* WHAT IS ASKED *
Reproduce the part of the entries that opens with the line containing "Enable Pensão Alimentícia" and closes with the line containing "I will pos(606,300).", requests included. Shift every coordinate in the answers by adding 143 to it.

### DATA FOR THIS TASK

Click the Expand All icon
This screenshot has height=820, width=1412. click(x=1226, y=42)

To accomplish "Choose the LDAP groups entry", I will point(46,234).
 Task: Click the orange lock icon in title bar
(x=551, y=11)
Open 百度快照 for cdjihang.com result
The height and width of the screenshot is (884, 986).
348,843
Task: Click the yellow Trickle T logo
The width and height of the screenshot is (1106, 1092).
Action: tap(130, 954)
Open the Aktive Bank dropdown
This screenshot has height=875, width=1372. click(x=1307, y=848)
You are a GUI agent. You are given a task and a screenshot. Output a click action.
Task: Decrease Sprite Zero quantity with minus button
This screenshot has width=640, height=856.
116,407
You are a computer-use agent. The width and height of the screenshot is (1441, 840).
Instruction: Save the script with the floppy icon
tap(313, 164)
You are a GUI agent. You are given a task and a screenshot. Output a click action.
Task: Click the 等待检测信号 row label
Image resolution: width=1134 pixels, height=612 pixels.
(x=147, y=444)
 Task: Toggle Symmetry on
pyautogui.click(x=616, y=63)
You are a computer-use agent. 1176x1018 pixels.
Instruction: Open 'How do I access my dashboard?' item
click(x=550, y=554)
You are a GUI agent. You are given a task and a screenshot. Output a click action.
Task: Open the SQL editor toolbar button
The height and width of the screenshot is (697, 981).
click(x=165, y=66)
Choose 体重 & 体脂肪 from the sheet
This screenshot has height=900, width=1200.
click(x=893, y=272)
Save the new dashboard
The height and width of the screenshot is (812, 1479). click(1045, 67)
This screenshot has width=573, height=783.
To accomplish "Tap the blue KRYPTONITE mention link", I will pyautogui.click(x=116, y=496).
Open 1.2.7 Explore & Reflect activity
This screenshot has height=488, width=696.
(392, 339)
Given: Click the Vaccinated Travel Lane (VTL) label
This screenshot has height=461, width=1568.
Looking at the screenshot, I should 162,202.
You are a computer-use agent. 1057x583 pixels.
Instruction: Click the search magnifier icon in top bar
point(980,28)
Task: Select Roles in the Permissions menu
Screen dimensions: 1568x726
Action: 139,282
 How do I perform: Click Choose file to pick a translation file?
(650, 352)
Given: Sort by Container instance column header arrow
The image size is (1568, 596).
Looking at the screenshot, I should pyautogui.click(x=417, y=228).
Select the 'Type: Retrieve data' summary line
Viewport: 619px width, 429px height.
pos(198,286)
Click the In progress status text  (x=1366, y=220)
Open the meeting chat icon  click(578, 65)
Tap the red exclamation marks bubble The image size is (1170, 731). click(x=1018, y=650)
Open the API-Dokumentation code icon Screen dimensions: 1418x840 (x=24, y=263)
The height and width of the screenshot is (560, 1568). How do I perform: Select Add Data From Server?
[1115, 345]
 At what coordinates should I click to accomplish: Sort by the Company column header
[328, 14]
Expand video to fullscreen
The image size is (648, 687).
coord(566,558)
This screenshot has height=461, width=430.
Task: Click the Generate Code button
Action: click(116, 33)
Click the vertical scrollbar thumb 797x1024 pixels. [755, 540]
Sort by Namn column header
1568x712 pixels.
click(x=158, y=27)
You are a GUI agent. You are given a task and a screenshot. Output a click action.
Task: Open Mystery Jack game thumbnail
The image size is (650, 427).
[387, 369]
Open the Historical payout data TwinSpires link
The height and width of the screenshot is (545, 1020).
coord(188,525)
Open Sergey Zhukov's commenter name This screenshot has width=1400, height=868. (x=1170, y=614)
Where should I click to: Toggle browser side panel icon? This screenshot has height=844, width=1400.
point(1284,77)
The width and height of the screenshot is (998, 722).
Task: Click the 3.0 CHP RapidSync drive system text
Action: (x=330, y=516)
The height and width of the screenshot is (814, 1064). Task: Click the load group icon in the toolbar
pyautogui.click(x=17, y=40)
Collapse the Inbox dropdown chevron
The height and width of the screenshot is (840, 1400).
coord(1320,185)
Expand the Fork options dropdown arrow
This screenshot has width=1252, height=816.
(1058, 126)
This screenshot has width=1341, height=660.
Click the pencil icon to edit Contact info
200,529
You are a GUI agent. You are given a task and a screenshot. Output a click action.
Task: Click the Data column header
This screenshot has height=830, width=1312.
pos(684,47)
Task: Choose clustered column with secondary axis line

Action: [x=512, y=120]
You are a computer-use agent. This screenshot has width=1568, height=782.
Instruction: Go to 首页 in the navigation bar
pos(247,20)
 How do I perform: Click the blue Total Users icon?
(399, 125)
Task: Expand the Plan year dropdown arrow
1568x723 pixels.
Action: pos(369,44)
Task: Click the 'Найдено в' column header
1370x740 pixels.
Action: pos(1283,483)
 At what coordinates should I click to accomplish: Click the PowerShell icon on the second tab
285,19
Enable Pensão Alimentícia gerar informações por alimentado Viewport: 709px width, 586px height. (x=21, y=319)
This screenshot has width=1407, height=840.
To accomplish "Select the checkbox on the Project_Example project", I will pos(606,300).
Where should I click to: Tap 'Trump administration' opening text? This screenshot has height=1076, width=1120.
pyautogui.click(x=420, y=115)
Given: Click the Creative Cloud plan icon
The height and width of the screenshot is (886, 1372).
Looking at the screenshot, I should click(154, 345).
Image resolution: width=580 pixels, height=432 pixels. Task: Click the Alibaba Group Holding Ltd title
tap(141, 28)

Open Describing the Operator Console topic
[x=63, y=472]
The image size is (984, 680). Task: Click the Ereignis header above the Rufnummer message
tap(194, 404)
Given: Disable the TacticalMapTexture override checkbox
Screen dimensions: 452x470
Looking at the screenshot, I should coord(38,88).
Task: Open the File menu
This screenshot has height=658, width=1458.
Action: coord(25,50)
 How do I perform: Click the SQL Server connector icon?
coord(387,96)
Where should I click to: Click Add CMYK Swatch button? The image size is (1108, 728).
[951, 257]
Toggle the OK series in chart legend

######

* EXPECTED OUTPUT *
Enable Pensão Alimentícia gerar informações por alimentado Viewport: 709px width, 586px height. (x=164, y=462)
This screenshot has width=1407, height=840.
To accomplish "Select the checkbox on the Project_Example project", I will pos(749,443).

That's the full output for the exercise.